Q2. クリックジャッキングとフィッシング詐欺の違いは何ですか?
フィッシング詐欺は、偽サイトに誘導してIDやパスワードを入力させることが目的です。一方、クリックジャッキングは正規サイトの機能をそのまま利用し、ユーザーに意図しない操作を実行させます。どちらも視覚的な偽装を使う点は共通ですが、攻撃のしくみと目的が異なります。
Q3. 自社サイトがクリックジャッキングに対して脆弱かどうか、どう確認すればよいですか?
HTTPレスポンスヘッダに「X-Frame-Options」または「Content-Security-Policy」の「frame-ancestors」が設定されているかを確認するのが最初の手がかりです。ブラウザの開発者ツール(DevTools)やオンラインのヘッダーチェックツールで確認可能です。より確実に把握するには、専門機関による脆弱性診断の受診が推奨されます。

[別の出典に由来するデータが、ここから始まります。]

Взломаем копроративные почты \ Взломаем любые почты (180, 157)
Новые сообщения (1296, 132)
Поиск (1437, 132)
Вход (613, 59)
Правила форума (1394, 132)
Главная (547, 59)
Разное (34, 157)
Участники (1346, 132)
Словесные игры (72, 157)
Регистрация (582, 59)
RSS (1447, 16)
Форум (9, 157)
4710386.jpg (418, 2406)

Q4. ダブルクリックジャッキングはどれくらい普及している攻撃ですか?
2025年2月に研究者が公表した比較的新しい手法であり、現時点では大規模な被害報告は多くありません。ただし、従来の対策(X-Frame-Options)を回避できる特性を持つため、今後の悪用が懸念されています。対策の実施は早めが得策です。
まとめ
本コラムでは、クリックジャッキングおよびダブルクリックジャッキングの手口を解説しました。どちらも悪意のあるサイトを使ってユーザーの操作を誘導し、マルウェアのインストールや個人情報の漏洩につながる危険な攻撃です。
IPAの報告によると、クリックジャッキング自体のウェブサイト届出に占める割合は1パーセント未満と多くはありません。しかし、その手口はダブルクリックジャッキングのように年々巧妙化しています。「自社サイトは大丈夫」と油断せず、HTTPレスポンスヘッダの設定見直しや外部からの改ざん検知のしくみを確認することが、現実的な備えの第一歩です。